[Stored data entries]
+++++
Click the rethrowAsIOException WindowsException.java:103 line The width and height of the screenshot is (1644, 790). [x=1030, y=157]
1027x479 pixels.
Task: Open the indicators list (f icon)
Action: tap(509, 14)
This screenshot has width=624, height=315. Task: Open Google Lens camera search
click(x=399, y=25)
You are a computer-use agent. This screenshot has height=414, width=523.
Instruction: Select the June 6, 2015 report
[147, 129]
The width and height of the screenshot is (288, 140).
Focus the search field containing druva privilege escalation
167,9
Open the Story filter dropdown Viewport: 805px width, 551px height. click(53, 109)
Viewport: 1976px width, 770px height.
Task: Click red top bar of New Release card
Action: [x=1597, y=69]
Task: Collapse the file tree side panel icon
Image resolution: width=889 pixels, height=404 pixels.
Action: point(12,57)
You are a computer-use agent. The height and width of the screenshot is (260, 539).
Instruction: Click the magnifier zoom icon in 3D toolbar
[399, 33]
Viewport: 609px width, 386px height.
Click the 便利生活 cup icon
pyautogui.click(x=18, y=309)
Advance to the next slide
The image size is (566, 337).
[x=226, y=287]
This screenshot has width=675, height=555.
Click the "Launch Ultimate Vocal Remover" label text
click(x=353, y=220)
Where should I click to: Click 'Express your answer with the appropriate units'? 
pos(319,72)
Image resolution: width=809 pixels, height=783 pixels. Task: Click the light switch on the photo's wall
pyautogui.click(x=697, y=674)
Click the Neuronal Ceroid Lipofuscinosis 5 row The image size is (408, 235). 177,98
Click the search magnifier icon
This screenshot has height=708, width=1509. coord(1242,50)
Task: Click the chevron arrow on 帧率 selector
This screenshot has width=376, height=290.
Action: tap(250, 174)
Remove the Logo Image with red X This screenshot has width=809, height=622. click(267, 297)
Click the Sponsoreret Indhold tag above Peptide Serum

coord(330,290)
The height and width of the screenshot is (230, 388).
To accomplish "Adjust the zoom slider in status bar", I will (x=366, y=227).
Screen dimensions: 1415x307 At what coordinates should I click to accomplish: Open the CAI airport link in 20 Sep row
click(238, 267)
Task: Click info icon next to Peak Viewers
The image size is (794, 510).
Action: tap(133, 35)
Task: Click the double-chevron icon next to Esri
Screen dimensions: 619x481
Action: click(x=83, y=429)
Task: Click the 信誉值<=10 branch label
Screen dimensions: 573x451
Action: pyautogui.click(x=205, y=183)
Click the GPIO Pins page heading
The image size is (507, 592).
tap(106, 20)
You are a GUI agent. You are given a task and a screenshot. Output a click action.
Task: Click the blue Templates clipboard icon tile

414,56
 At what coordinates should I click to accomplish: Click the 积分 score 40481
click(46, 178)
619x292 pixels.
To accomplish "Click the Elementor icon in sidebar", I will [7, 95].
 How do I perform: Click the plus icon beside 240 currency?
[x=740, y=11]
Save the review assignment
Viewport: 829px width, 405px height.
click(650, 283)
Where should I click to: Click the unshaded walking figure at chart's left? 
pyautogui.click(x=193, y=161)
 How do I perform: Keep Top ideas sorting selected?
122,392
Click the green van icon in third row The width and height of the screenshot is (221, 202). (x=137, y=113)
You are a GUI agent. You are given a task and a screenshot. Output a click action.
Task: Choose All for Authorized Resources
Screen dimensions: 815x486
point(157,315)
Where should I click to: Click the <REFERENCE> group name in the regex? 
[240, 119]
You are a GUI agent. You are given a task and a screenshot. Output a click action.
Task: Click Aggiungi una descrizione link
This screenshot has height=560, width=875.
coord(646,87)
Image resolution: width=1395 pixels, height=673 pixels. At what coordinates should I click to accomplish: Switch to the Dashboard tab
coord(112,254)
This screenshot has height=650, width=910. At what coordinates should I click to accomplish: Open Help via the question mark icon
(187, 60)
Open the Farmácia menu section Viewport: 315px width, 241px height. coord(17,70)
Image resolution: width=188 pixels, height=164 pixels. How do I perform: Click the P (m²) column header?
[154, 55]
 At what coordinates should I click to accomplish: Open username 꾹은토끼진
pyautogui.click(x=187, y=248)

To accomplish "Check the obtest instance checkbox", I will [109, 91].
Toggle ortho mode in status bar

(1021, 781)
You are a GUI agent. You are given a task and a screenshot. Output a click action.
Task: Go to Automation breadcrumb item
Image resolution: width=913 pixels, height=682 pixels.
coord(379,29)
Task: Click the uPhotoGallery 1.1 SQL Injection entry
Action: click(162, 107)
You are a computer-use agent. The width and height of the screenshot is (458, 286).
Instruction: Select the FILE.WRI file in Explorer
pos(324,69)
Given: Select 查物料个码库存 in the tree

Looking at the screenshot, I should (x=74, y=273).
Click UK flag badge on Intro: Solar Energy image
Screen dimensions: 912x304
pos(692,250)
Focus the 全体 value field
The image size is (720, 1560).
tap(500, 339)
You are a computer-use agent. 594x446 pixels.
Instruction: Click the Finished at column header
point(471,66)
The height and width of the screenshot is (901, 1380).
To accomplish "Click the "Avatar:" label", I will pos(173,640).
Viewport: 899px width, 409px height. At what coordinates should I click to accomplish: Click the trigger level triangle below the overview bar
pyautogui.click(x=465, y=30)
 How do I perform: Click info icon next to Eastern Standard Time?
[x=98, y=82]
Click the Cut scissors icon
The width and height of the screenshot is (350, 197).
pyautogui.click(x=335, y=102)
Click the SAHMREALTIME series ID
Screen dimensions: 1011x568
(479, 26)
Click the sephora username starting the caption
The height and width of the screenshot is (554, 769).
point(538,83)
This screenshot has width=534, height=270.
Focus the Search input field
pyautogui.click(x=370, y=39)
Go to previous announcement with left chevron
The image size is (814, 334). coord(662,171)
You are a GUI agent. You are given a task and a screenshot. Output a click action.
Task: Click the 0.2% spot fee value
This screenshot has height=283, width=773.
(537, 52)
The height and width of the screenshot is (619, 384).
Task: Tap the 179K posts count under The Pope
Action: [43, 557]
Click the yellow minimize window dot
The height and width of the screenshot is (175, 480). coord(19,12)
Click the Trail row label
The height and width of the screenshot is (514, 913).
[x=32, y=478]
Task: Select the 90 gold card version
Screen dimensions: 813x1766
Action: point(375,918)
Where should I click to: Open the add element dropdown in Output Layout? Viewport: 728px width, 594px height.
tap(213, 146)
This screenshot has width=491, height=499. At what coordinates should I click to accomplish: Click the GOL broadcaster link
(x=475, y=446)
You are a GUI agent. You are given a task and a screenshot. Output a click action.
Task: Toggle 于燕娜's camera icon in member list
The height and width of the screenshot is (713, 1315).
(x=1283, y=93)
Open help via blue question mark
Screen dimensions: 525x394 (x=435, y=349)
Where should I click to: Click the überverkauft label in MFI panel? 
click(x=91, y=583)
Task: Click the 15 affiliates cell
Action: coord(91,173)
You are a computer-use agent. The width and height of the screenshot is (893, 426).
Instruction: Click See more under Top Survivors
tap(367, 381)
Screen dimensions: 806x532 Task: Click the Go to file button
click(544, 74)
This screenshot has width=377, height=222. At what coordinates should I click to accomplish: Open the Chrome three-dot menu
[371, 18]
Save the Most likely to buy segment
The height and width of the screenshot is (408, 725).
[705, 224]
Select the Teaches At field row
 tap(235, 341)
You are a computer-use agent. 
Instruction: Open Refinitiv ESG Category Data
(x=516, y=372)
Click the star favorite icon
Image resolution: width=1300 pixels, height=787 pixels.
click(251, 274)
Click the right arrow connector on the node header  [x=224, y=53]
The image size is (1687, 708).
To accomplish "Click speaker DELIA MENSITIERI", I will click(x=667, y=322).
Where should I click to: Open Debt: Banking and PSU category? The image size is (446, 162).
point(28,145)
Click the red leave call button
+++++
Exercise aim:
Would you repeat the lines from the one containing "The image size is (1687, 708)." through the end of the data, exactly, with nothing before or after them?

Output below:
The image size is (1687, 708).
To accomplish "Click speaker DELIA MENSITIERI", I will click(x=667, y=322).
Where should I click to: Open Debt: Banking and PSU category? The image size is (446, 162).
point(28,145)
Click the red leave call button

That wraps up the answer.